On the basis of phenotypic, phylogenetic and genomic analyses, we formally propose the creation of Massilioclostridium coli which contains the type strain Marseille-P2976T. This bacterial strain was isolated from the left colon of a woman seeking care at our hospital.

Description of Massilioclostridium gen. nov.

Massilioclostridium (mas.il'io, L. gen. masc., from massilio, ‘of Massilia,’ the Latin name of Marseille, France) is a Gram-negative bacilli. It is indole, catalase, oxidase and urea negative. Cells of this genus have a mean diameter and length of 2.5 μm and 4 μm respectively. It ferments only d-tagatose and potassium 5-ketogluconate. Ribose, d-galactose, maltose, d-glucose, d-fructose, glucose, d-mannose, d-ribose, d-maltose and d-saccharose were not used. Positive reactions were noted from acid phosphatase, alkaline phosphatase, esterase (C4) and naphthol-AS-BI-phosphohydrolase, while negative reactions were observed from leucine arylamidase, pyrazinamidase, cystine arylamidase, trypsin, acid phosphatase, β-glucosidase and esterase lipase (C8). Habitat and type species are respectively humans and Massilioclostridium coli.

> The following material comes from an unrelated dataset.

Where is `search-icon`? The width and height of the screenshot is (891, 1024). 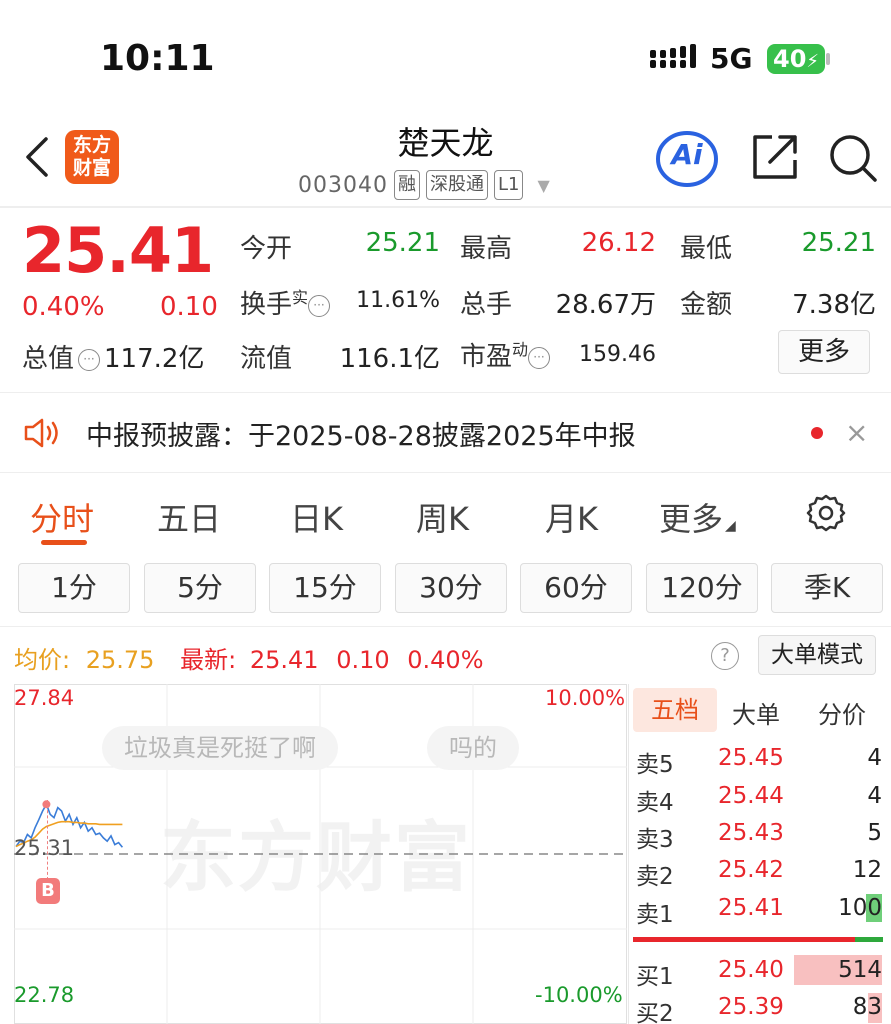
search-icon is located at coordinates (853, 158).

Description of Massilioclostridium coli gen. nov., sp. nov.

Massilioclostridium coli (coli, M. L. adj. coli, pertaining to the colon, where strain Marseille-P2976T was isolated). The strain grows at temperatures ranging between 37 and 45°C in anaerobic conditions (at an optimum temperature of 37°C). Salinity range growth was tested between 10 and 20% (no growth was observed), while pH growth is about 5 to 8 (with an optimum of 7). The potential pathogenicity of the type strain Marseille-P2976T (= CSUR P2976 = DSM 103344) is unknown, but it was isolated from the left colon of a woman seeking care at our hospital. This strain exhibited a G + C content of 39.97%. The genome and 16S rRNA sequences of M. coli were deposited in GenBank under accession numbers LT598551 and FMIZ01000000, respectively.